慶大教養研究センター主催「情報の教養学」春学期第2回講演が先月4日、日吉キャンパス来往舎で開かれた。今回は「データでサッカーの見方が変わる」と題し、慶大総合政策学部専任講師の永野智久氏が登壇した。永野氏はスポーツ心理学や人間工学を専門に研究している。サッカーのデータに関する活用方法や日本における問題点を考察した。

サッカーは野球と異なり、プレーが流動的なスポーツである。そのため、試合時に出される情報はシュートやゴールキック数といったものに限られ、野球のように選手の情報を提示するのは困難であった。しかし、近年ではシュートにつながったアシストや、選手間でのパス頻度、ボールを持っていない選手の動きなども重視するようになった。さらに練習時からデータを集め、けがの防止に役立てるという新たな動きもある。
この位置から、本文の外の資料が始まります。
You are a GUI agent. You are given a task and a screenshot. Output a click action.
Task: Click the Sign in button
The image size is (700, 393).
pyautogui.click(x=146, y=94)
一方、データの扱いにおける日本の問題点として「欧米と比べ、データが表に出てこないところにある」と永野氏は指摘。今後は採取した大量のデータを、どのようにして直感的に理解できる情報に加工し、人々を魅了できるかが重要になると語った。

最後に「数字にこだわらず、まずは好きなチームを応援してほしい。そして後で情報と共に見返せば、ただ観戦しただけではわからないゲームの面白いところや流れが理解できる」と話し、講演を締めくくった。

この「情報の教養学」講座は「データから情報へ」を共通のテーマとして開かれている。世の中に溢れる「データ」を価値のある「情報」に変え、新たな発見や研究に結びつける醍醐味を、さまざまな分野から招いた講師に語ってもらうことを主旨としている。